An experimental study carried out by an international team of engineers and physicists has added more evidence for the value of triple-layer masking to prevent the spread of COVID-19 and similar diseases.
“Any form of mask is better than no mask,” says Professor Swetaprovo Chaudhuri (UTIAS), one of the co-authors of a new paper published today in Science Advances.
“But what we also show is that if they have enough momentum, large liquid droplets can penetrate single or even double-layer masks. When they do, they break up into smaller droplets that are more persistent in the air.”
The team — which also includes Professor Abhishek Saha at the University of California San Diego, and Professor Saptarshi Basu of the Indian Institute of Science — is leveraging expertise they developed while studying aircraft engines. They use computer models and physical experiments to understand finely dispersed droplets in air, known as aerosols.
In two previous papers, the team used models to describe the ways that droplets and aerosols created by a cough or sneeze can travel and persist in air. These mechanisms were then incorporated to develop a disease spread model, the first one to be developed from the flow physics of transmission.
In the latest paper, they used a device known as a droplet dispenser to fire liquid droplets at a piece of material from single-, double- and triple-layer masks.

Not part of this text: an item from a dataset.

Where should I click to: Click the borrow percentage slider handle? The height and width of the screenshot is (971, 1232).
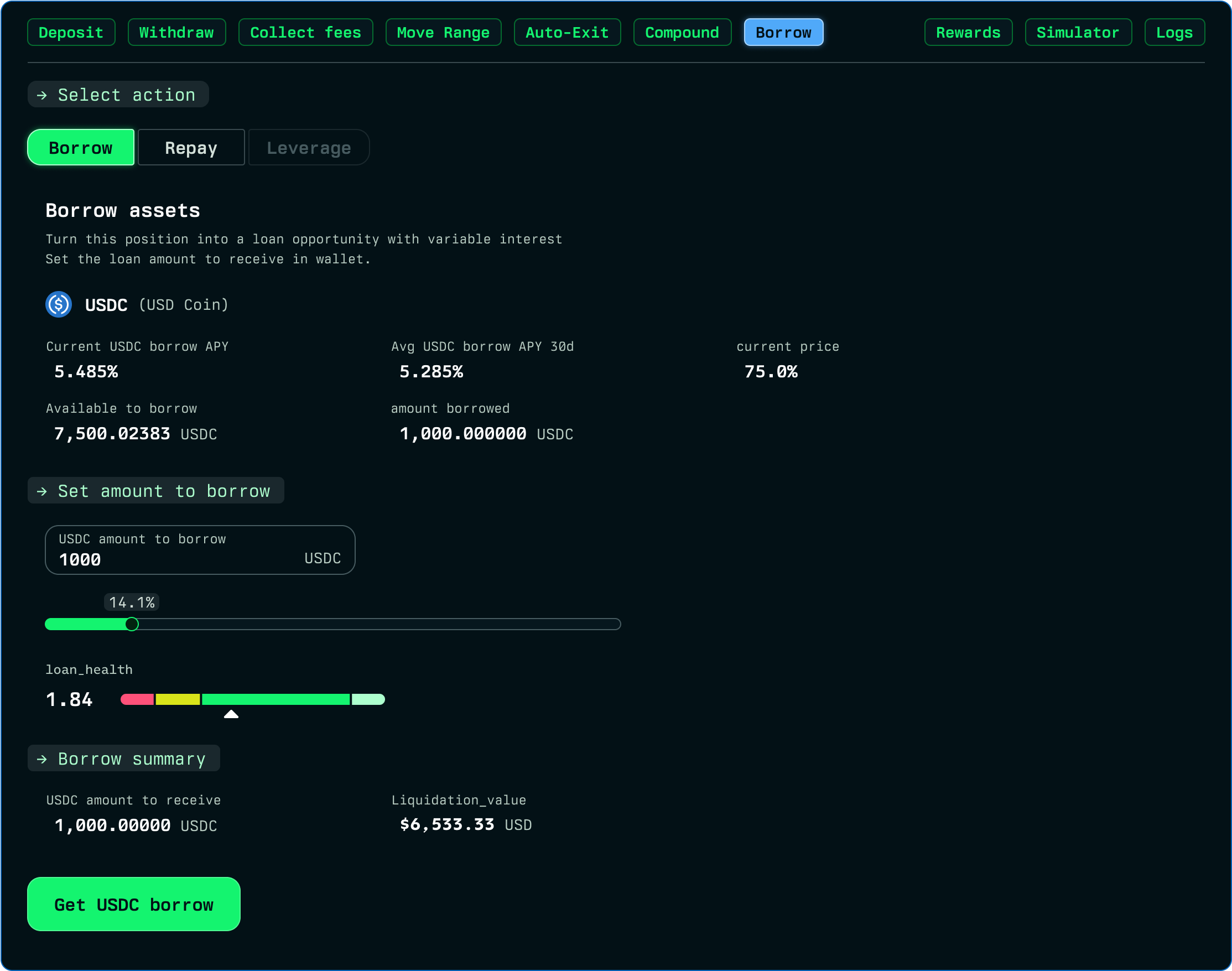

Learn more about the experiment in this video, created by the authors for the 73rd annual meeting of the APS Division of Fluid Dynamics. (Authors: Shubham Sharma, Roven Pinto, Abhishek Saha, Swetaprovo Chaudhuri, Saptarshi Basu)
The liquid used by the team was not real saliva but rather a facsimile made of water, salt and various proteins. The mask material was ordinary fabric with an average pore size of 30 micrometres, about the width of a human hair. Specialized cameras were used to take microscopic images up to 20,000 times per second to observe what happened.
“A pore size of 30 micrometres can easily stop large solid particles that aren’t travelling too fast, but liquid droplets are a different story,” says Chaudhuri. “Liquids can deform, and big droplets can break up into smaller droplets, which have different characteristics.”
Chaudhuri says that liquid droplets larger than 100 micrometres in diameter don’t usually spread very far, because they quickly drop to the ground via gravity. But droplets smaller than 100 micrometres wide form aerosols, which can persist in the air for much longer. The time period ranges from a few seconds in the case of those with diameters near 100 micrometres, to hundreds of hours for those near 10 micrometres.
The team’s experiments showed that when droplets larger than 250 micrometres were fired at a single layer mask, they atomized, breaking up into pieces small enough to penetrate the material and form aerosols. This also happened with double-layer masks, but the proportion of pieces that made it through was only about 9%, compared with about 70% with the single-layered mask. Triple-layer masks were enough to stop virtually all the droplets.
Chaudhuri is quick to point out that little is known about the fate of the aerosols created by the atomization process. More research is needed to determine whether they could carry enough viral material to be infectious or how far they could travel.
Still, the findings provide more experimental evidence for what public health agencies around the world are recommending: any mask is better than no mask, but the more layers, the better.
Furthermore, fitting and leakage are very important issues. “An N95 is best, but if that is not available, the latest recommendation is a cloth mask supplemented with a medical procedure mask,” says Chaudhuri. “The combined effect of procedural and well fitted cloth masks provide good filtration while reducing leakage”
While previous studies have looked at how droplets leak from the sides of masks, they typically have not captured how the mask itself can play a role in atomization.
“Most studies also don’t look at what is going on at the individual droplet level and how aerosols can be generated,” Basu adds.
This finding underlines the importance of a physics-based approach.
“When we study combustion and sprays and the turbulent flows involving them as in aircraft engines, we think about droplets and aerosols a lot, from a lot of different angles,” says Chaudhuri. “I think there’s great value in bringing these perspectives to bear on the challenge of COVID-19, which affects us all.”